Par un jugement du 15 novembre 2019, le Tribunal Interrégional de la tarification sanitaire et sociale (TITSS) de Paris a dit pour droit que, dès lors qu’il n’est plus soumis à un contrat pluriannuel d’objectifs et de moyens (CPOM) venu à échéance, un institut thérapeutique, éducatif et pédagogique (ITEP) relève de la procédure de tarification règlementaire. Dans ce cadre, la définition de l’activité pour le calcul du prix de journée doit résulter du droit commun, c’est-à-dire en tenant compte de l’activité réalisée des trois années précédentes.

.

1. Les faits

L’Association gestionnaire d’un ITEP adresse à l’agence régionale de santé (ARS) ses propositions budgétaires initiales pour l’exercice 2017.

Pour respecter le caractère limitatif de l’enveloppe régionale, l’ARS édite un rapport d’orientation budgétaire (ROB) 2017 qui prévoit la réalisation d’abattements pour les établissements dont l’activité serait inférieure à 90% du total réalisable.

Puis, sans mettre en oeuvre aucune procédure contradictoire, le directeur général de l’ARS édicte d’autorité un arrêté de tarification fixant le tarif sous forme de dotation globale en application du CPOM. Appliquant les directives du ROB, il pratique un abattement au motif que l’activité de l’ITEP est insuffisante.

L’organisme gestionnaire désapprouve cette décision et forme un recours gracieux contre l’arrêté de tarification.

Un arrêté modificatif est entrepris mais il ne revalorise le tarif que partiellement, appliquant un taux de débasage de 13 %.

2. La procédure

L’Association saisit le TITSS d’une requête en annulation des deux arrêtés ainsi qu’en réformation du prix de journée.

Elle conclut à l’annulation des arrêtés aux motifs que :

  • l’arrêté initial est entaché d’incompétence ;
  • les deux arrêtés ont été entrepris en violation des articles L. 314-7, R. 314-22 et R. 314-23 du Code de l’action sociale et des familles (CASF) car ils n’ont pas été précédés de propositions de modifications budgétaires motivées ;
  • les arrêtés ne sont pas dûment motivés car le recours à un taux d’occupation cible défini par le ROB ne fait pas partie des critères d’abattement limitativement définis par le CASF ;
  • ils encourent aussi l’annulation pour défaut de motivation dans la mesure où le ROB ne précise pas les critères de modulation, ni l’exercice de référence ;
  • le taux de débasage de 13% n’est pas expliqué ;
  • les arrêtés violent l’article R. 314-34 du CASF qui prescrit la pratique des abattements par groupe fonctionnel. En effet, ils a été procédé à un abattement global, non ventilé par groupe.

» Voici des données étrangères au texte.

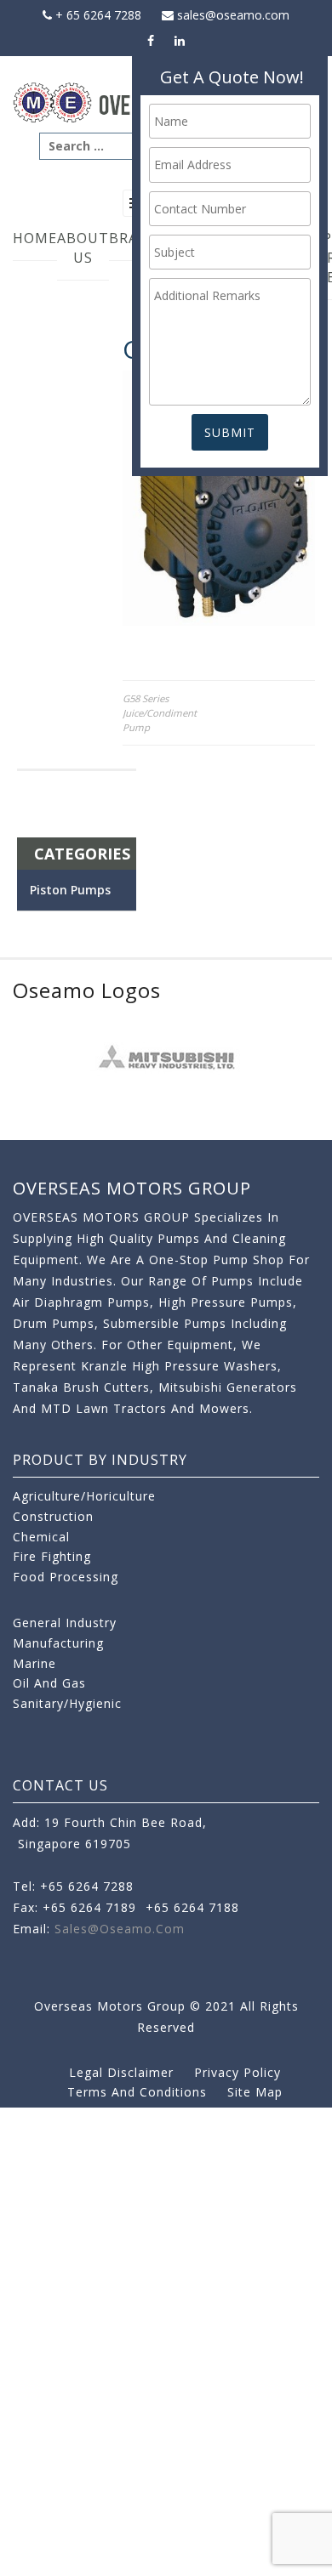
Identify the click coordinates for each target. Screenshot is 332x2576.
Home (35, 238)
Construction (53, 1516)
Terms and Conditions (137, 2092)
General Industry (65, 1622)
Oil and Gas (49, 1683)
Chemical (41, 1537)
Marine (34, 1663)
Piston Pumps (70, 890)
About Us (83, 248)
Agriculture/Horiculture (84, 1496)
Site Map (255, 2092)
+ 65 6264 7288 (96, 15)
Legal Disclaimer (121, 2072)
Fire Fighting (52, 1556)
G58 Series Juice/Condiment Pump (160, 713)
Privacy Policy (237, 2072)
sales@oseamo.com (231, 15)
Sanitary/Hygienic (67, 1703)
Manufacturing (58, 1643)
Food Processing (65, 1577)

Elle soutient ensuite sa demande de réformation :

  • l’autorité de tarification a commis une erreur de droit. En effet, l’activité qu’elle a retenue pour le calcul du prix de journée procède d’une violation de l’article R. 314-113 du CASF. En l’espèce, l’agence a fixé le nombre de journées à 3 564 alors que l’activité moyenne des trois dernières années est de 3 056 journées ;
  • l’ARS, en se référant à un taux d’occupation, a également commis une erreur de droit au regard des critères d’abattement limitativement prévus par les articles L 314-7, R. 314-22 et R. 314-23 du CASF ;
  • l’autorité de tarification a commis une erreur manifeste d’appréciation. En effet, à supposer qu’elle ait pu se fonder sur le taux d’occupation pour fixer sa dotation globale, elle aurait dû tenir compte des temps d’inclusion scolaire et sociales, des absences pour hospitalisations ainsi que des difficultés d’accès aux soins résultant de la situation sociale et psychopathologique des enfants et de leurs parents, ces divers facteurs ayant impacté l’activité à hauteur de 25% ;
  • l’ARS a commis une autre erreur manifeste d’appréciation en demandant à l’ITEP d’augmenter son activité de 15% avec des dépenses de fonctionnement diminuées de 10%. De ce seul fait, le budget autorisé était intenable. Même un virement de crédit n’aurait pu résoudre cette impossibilité, compte tenu notamment de l’importance des dépenses de personnel. L’exécution de ce budget autorisé aurait conduit au gel de 2 postes éducatifs, ce qui n’est pas envisageable au regard de la qualité nécessaire de la prise en charge, alors que l’ITEP déplore déjà le manque d’un assistant social.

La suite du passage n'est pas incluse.